The cheapest quote for any repair is almost always the most expensive job. If a technician offers to replace the pump, the control board, and the inlet valve all at once without explaining exactly why, show them the door. A good tech diagnoses the single point of failure first.
This article is general guidance only. Any electrical or plumbing work in NSW must be performed by a licensed tradesperson — see NSW Fair Trading for licence verification.
If you'd rather not google "how to fix a dishwasher that won't drain" at 10 PM on a Tuesday, that's literally why we exist.
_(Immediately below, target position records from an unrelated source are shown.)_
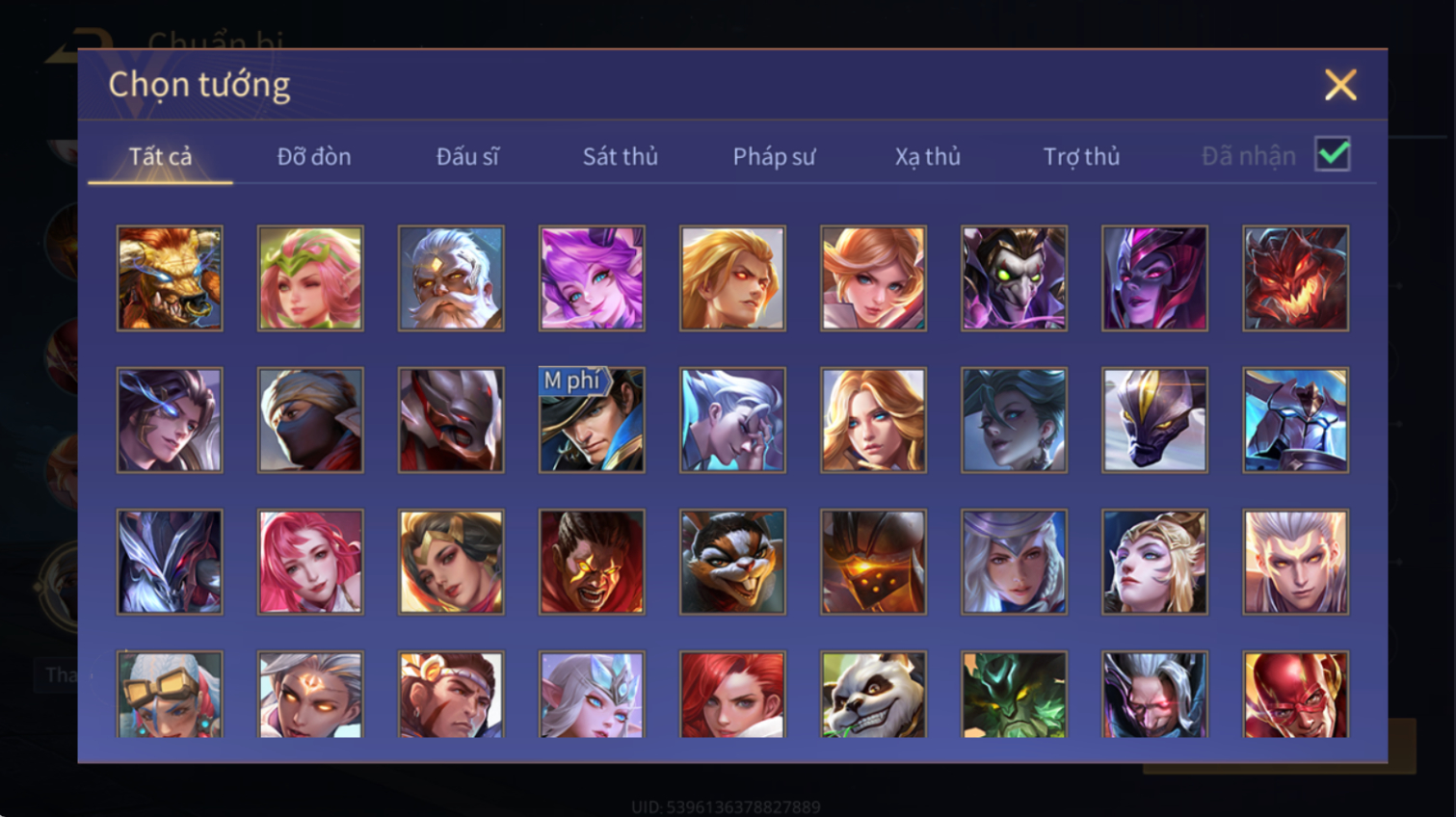Screen dimensions: 1456x817
Task: Select the golden bull hero portrait
Action: coord(170,278)
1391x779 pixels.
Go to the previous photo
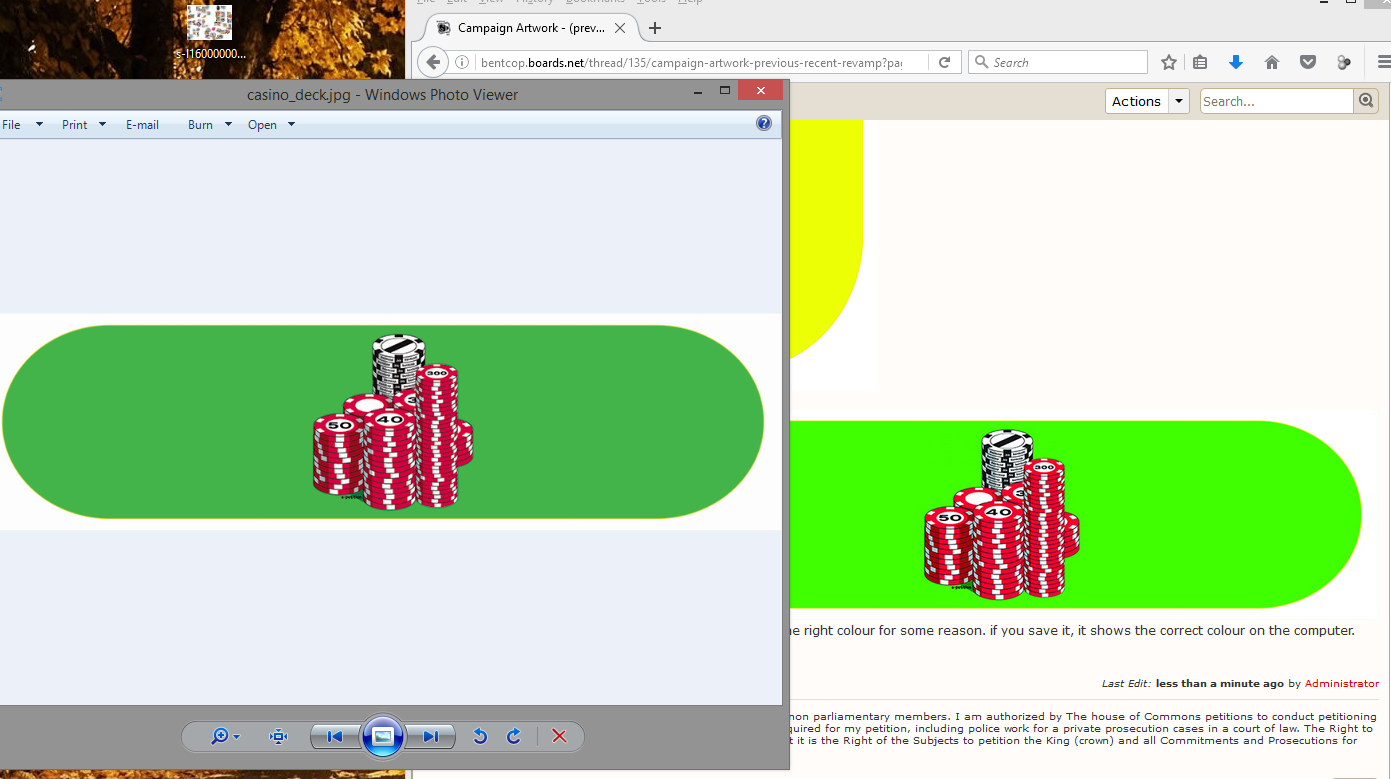(x=335, y=737)
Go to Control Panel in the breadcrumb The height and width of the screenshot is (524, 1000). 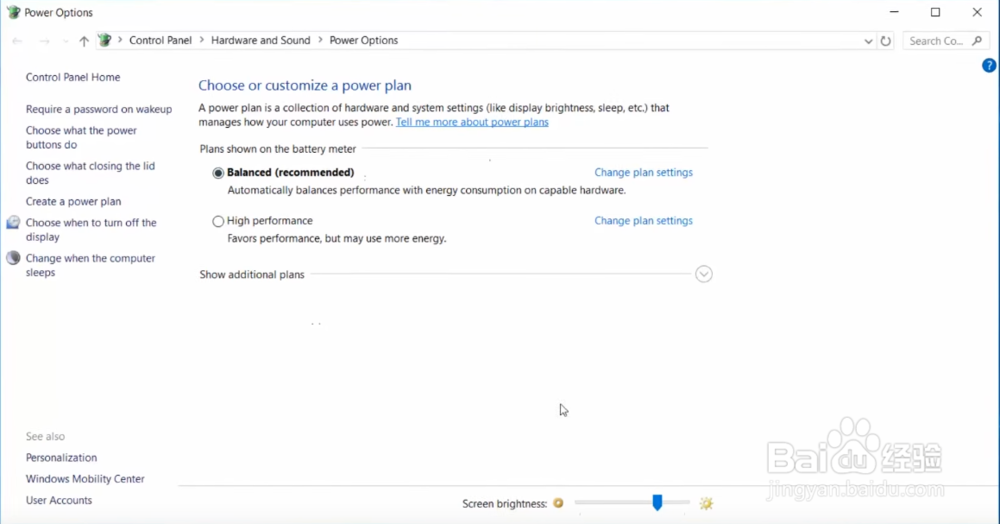coord(160,41)
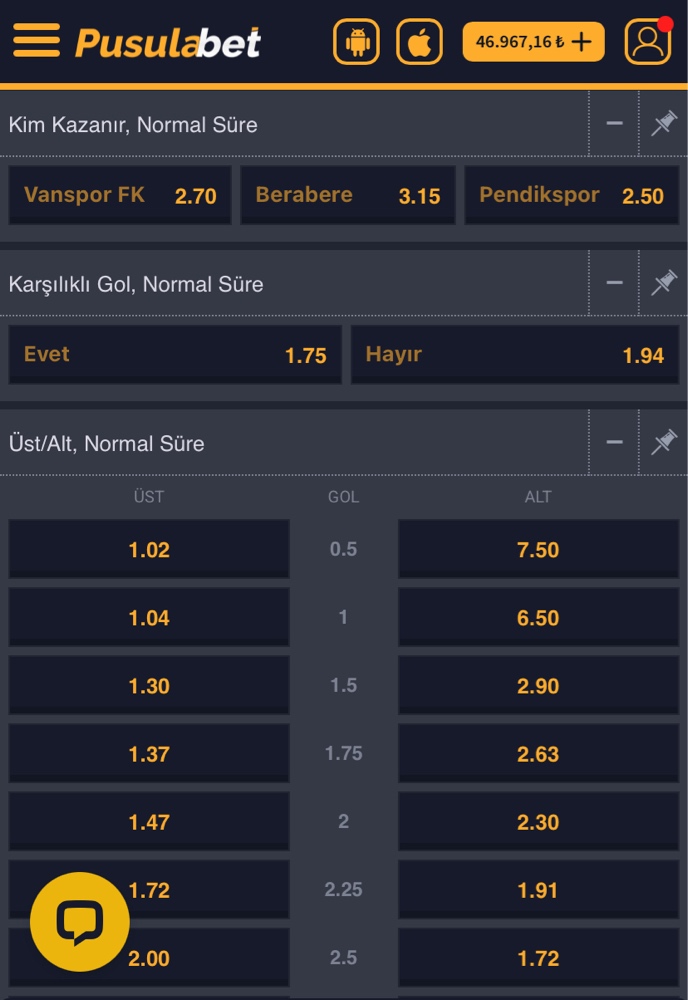This screenshot has width=688, height=1000.
Task: Select Berabere at odds 3.15
Action: 347,195
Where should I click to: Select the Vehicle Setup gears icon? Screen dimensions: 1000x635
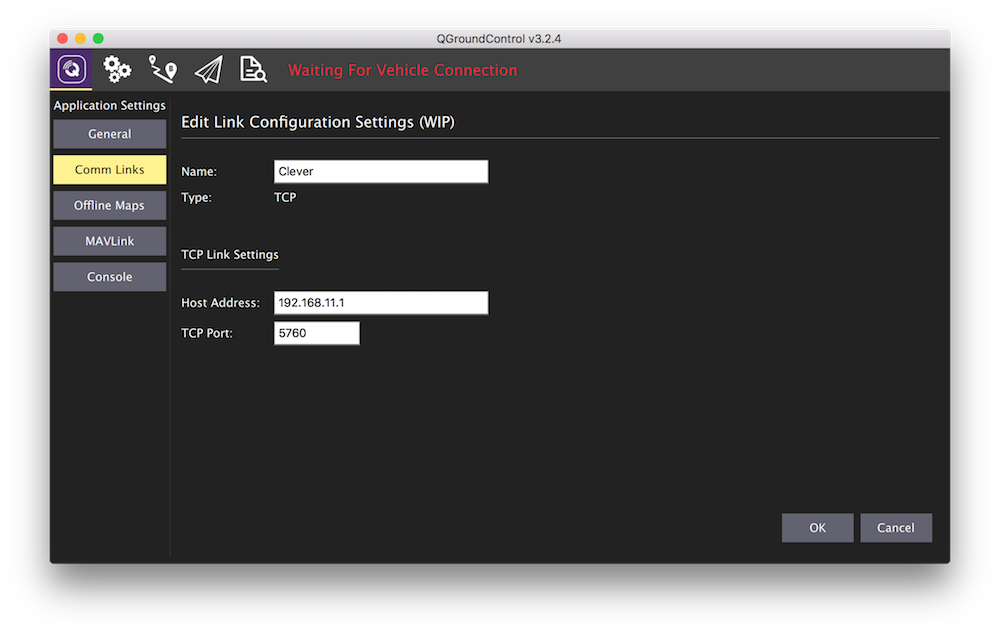tap(117, 69)
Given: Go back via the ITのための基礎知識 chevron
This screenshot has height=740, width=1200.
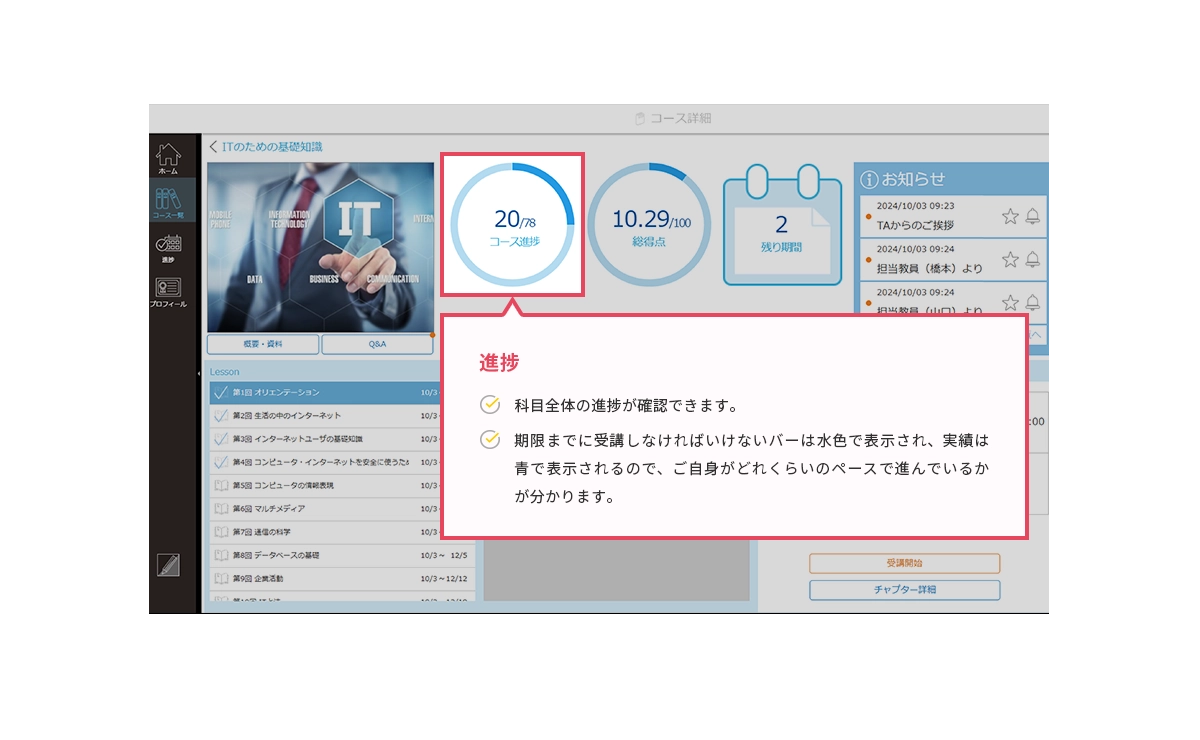Looking at the screenshot, I should (x=213, y=147).
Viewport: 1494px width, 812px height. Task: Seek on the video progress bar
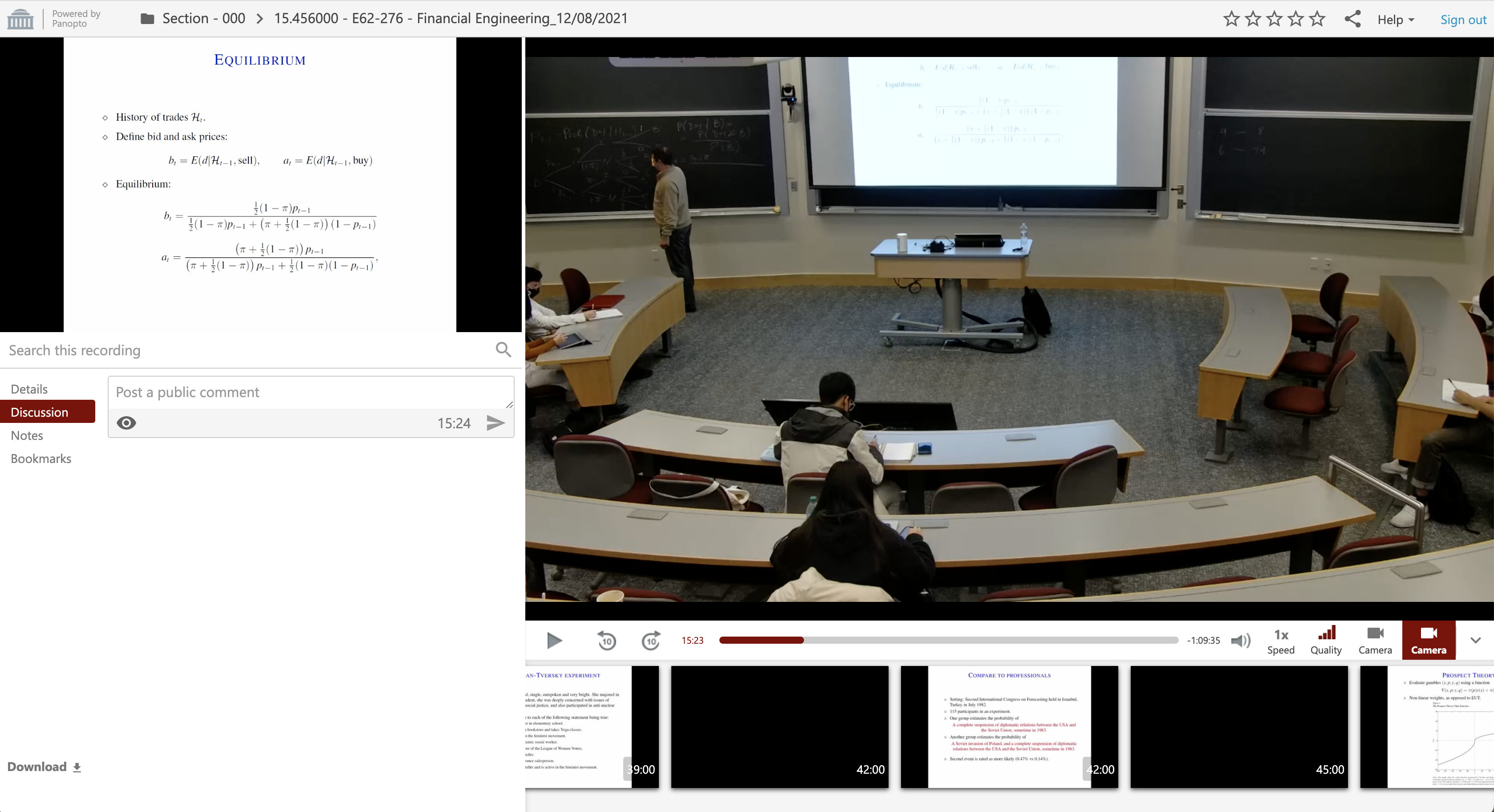point(948,640)
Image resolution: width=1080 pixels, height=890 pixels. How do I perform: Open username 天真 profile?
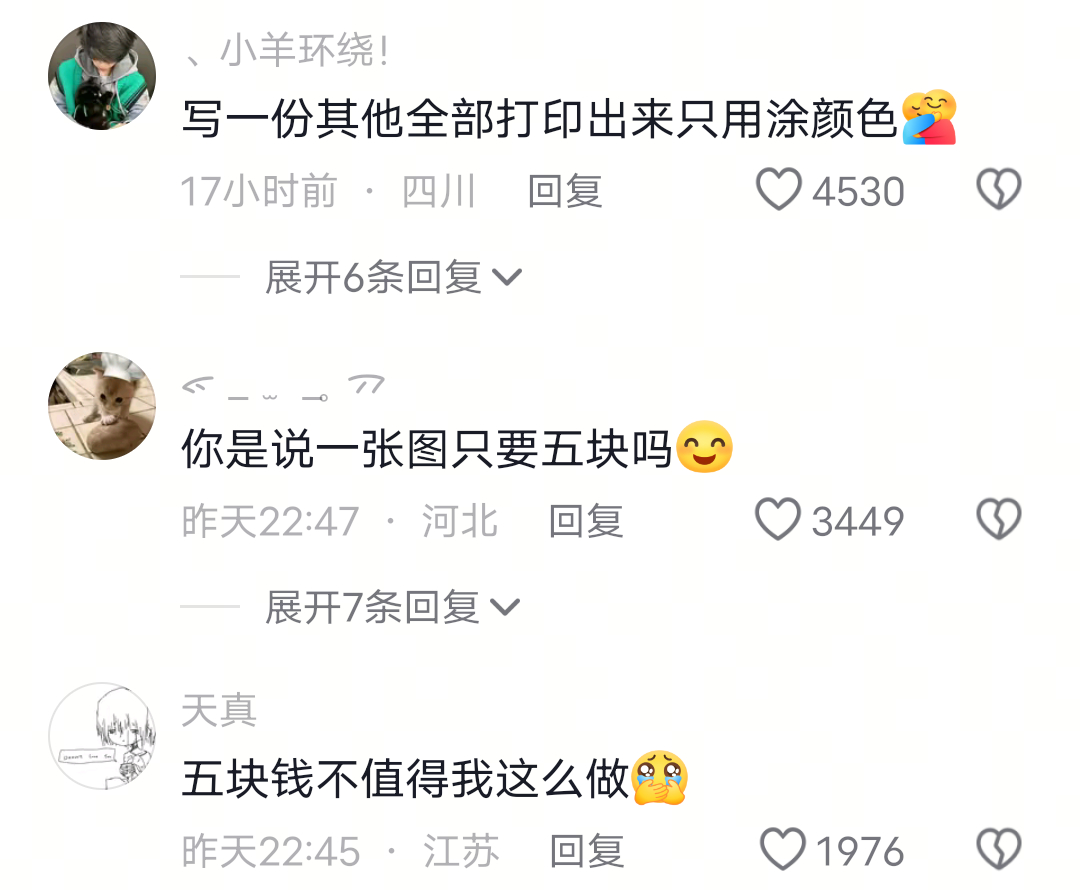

We coordinate licensed, vetted appliance repair techs across Sydney. Become a Wenest member and we'll handle the diagnosis and the tradie wrangling for you. It's also worth keeping up with your Sydney summer appliance checklist to catch these faults before they flood your kitchen. Or, learn more about how Wenest works for Sydney homeowners.
Frequently asked
- A small pool of water below the filter is normal — it keeps the seals moist. But murky water rising above the drain means something is blocked. The most likely culprits are a clogged filter, a kinked drain hose, or a blocked air gap. Start by cleaning the filter and checking the hose routing behind the machine.